Goodness is good, but we certainly do get sidetracked.
There is within most of us–within everybody I’ve met, and I have met many, many people from all the hemispheres & continents–a desire to be good, and generally, some sort of moral sense that suggests what that goodness might be. I am under no illusions that we actually are good–a day or two working retail or being a barista will show you that humans are capable of being saints and fiends and everything in between–but they each want to understand themselves as good, and be understood as good, and judge others as good or evil.
Yes, there are sociopaths, but they are exceptional, not typical (albeit amazingly common any place that serves espresso drinks).
Yes–and this is not at all exceptional–we often ignore the desire to be good. We human beings want to take shortcuts, and we want to taste forbidden fruit. “Yes, I want to be good, but it would be so much easier to tell a lie than to deal with this right now.” “Yes, I desire to be good, but I also desire the feel of her soft skin warm against mine.”

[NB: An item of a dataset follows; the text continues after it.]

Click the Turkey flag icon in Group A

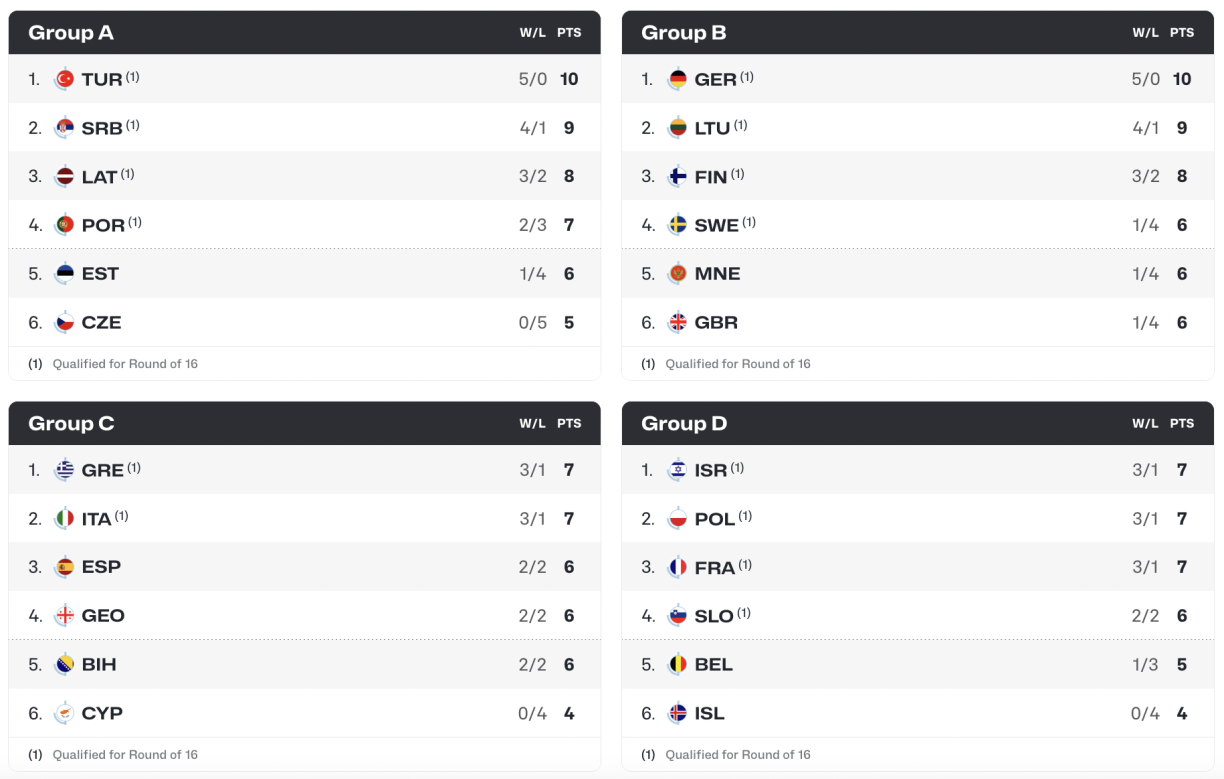(65, 79)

Yes, there are many different ideas of what it means to be a good person. There are disagreements within cultures, and there are incommensurable differences across cultural lines, but underneath these there is a desire to be good. In fact, one of the reasons the disagreements are so ferocious is how strongly we feel about being good.
We want to be good, and we want to be thought good. We don’t want our friends, our families, our acquaintances, or even total strangers to think we are a louse, a jerk, a letch, a cheapskate our mooch, a liar, a coward, and insensitive lout or a douche-bag. We want them to think we are a good person, in part because ultimately that is the only way we can know ourselves to be good. Sometimes we internalize the judgements of the world to create an interior judge, but we also externalize our own conscience, looking for concurring second opinions.
So, my dear young friend, my long-limbed albatross flying across the seas, my dear Emilee, my answer is, in short:
There is no Why should humans be moral. Morality, like rationality, like bipedality, like fondness for sugar and salt and fat, is part of human being.
The vital question isn’t why, but how?
…and that leads to a whole mess of new questions and conversations.